[Kaynak metin]
§ §
Washington'un İran'ın dondurulmuş fonlarından 10 milyar doları serbest bıraktığını açıklamasına ve perde arkasındaki şiddetli gözdağı ve ikna manevralarına rağmen Sana'nın Hint Okyanusu'na doğru stratejik hamlesi, yaklaşmakta olan bir 'ABD-İran anlaşması' söylentilerini boşa çıkarmalıdır.
 
Tahran, ABD'nin baskısına boyun eğmek yerine Irak, Suriye, Lübnan ve Yemen'deki 'destek cepheleri' aracılığıyla istikrarı korumaya ve topyekûn savaşı önlemeye çalışıyor. Yemen'deki tırmanış, Irak'taki bazı grupların geçici ateşkeslerini gölgede bırakarak daha büyük bir bölgesel sorun teşkil ediyor.
 
Biden yönetimi, özellikle Tahran ile dolaylı müzakereler ve Gazze açıklarında geçici bir iskele inşa etme planları yoluyla diplomatik çabalarını başarı olarak göstermeye çalışsa da, Yemen'deki durum seçim döngüsüne giren Beyaz Saray için küçük düşürücü bir rahatsızlık olmaya devam ediyor. Bu durum, Beyaz Saray'ın aynı zamanda ABD'nin hegemonik çıkarlarına eşit derecede karşı çıkan Irak ve Lübnan sahalarını çılgınca yönetmeye çalıştığı bir ortamda ortaya çıkıyor.
 
Irak direnişi El-Nuceba hareketinin sözcüsü Dr. Hüseyin El-Musavi, The Cradle'a şunları söylüyor:
Amerika'nın Irak topraklarındaki varlığına ilişkin ilkelerimiz açık ve kesindir: siyasi, ekonomik ve diğer meselelerimize müdahale etmeksizin bu topraklardan tamamen çıkmak; Irak'ın siyasi yönleri üzerindeki kontrolüne son vermek; topraklarını ve zenginliklerini özgürleştirmek; siyasi ve ekonomik bağımsızlık.
İsrail için ekonomik sonuçlar
 
Sana'nın Kızıldeniz-Aden Körfezi-Hint Okyanusu koridorundaki stratejik manevraları ABD ve İngiliz deniz kuvvetlerinin dikkatini dağıtmakla kalmıyor, aynı zamanda öngörülemeyen zorluklara da yol açıyor. ABD Savunma Bakanı Lloyd Austin 'Refahın Muhafızı' operasyonunu açıkladıktan sonra İsrail'deyken, Yemen direnişi füze çatışma alanlarına milyonlarca kilometrekare eklemekle meşguldü.
§ §
[Verilen malzeme]

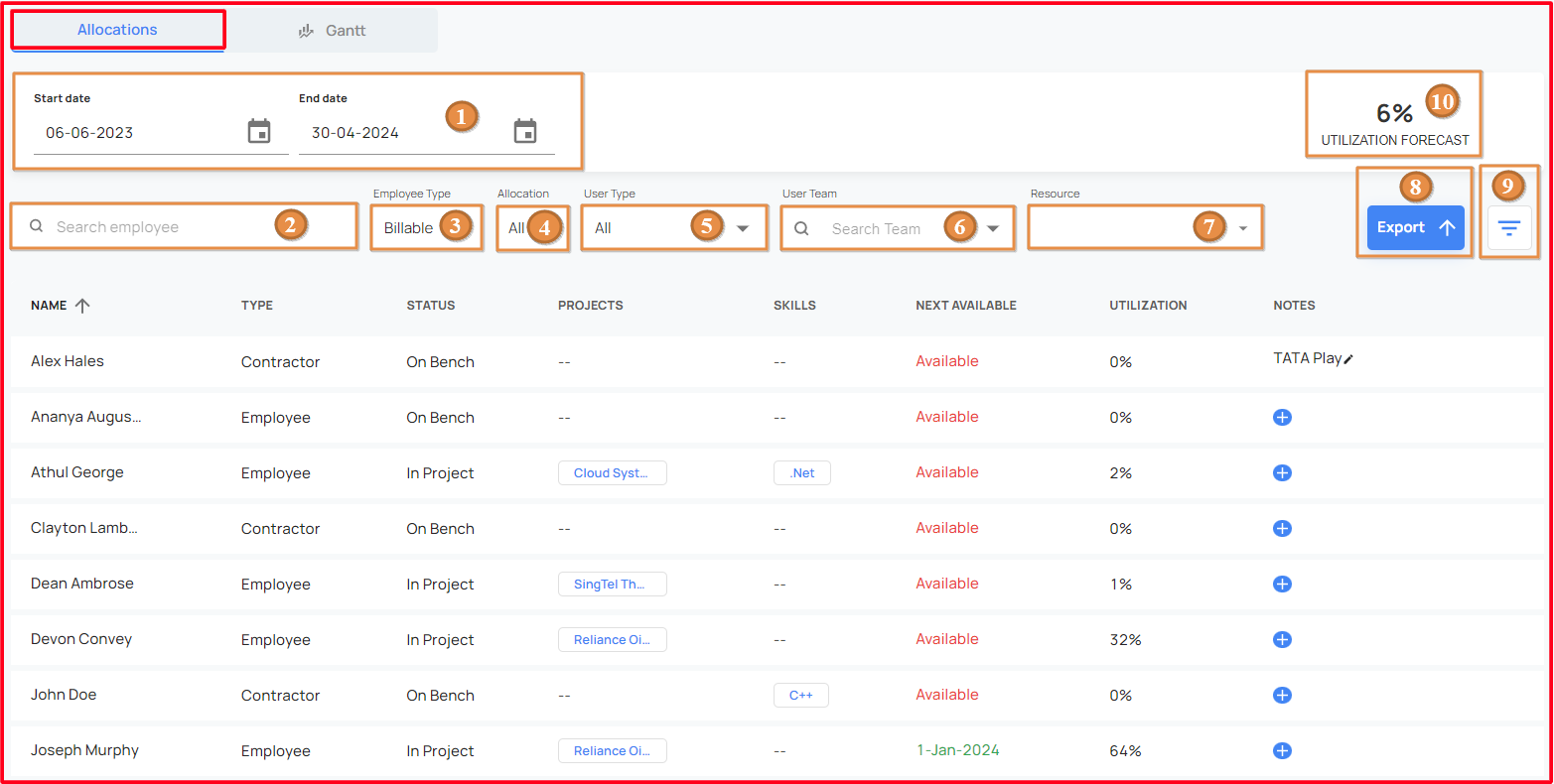The height and width of the screenshot is (784, 1554).
Task: Click the filter lines icon beside Export
Action: pos(1509,228)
§ §
[Alıştırmanın kapsamı]
Kaynak metinde "İsrail için ekonomik" ifadesiyle başlayıp "kilometrekare eklemekle meşguldü." ifadesiyle biten bölümü, "İngiliz" ifadesini "Britanya" ile değiştirerek yeniden yazın.

[Eksiksiz yanıt]
İsrail için ekonomik sonuçlar
 
Sana'nın Kızıldeniz-Aden Körfezi-Hint Okyanusu koridorundaki stratejik manevraları ABD ve Britanya deniz kuvvetlerinin dikkatini dağıtmakla kalmıyor, aynı zamanda öngörülemeyen zorluklara da yol açıyor. ABD Savunma Bakanı Lloyd Austin 'Refahın Muhafızı' operasyonunu açıkladıktan sonra İsrail'deyken, Yemen direnişi füze çatışma alanlarına milyonlarca kilometrekare eklemekle meşguldü.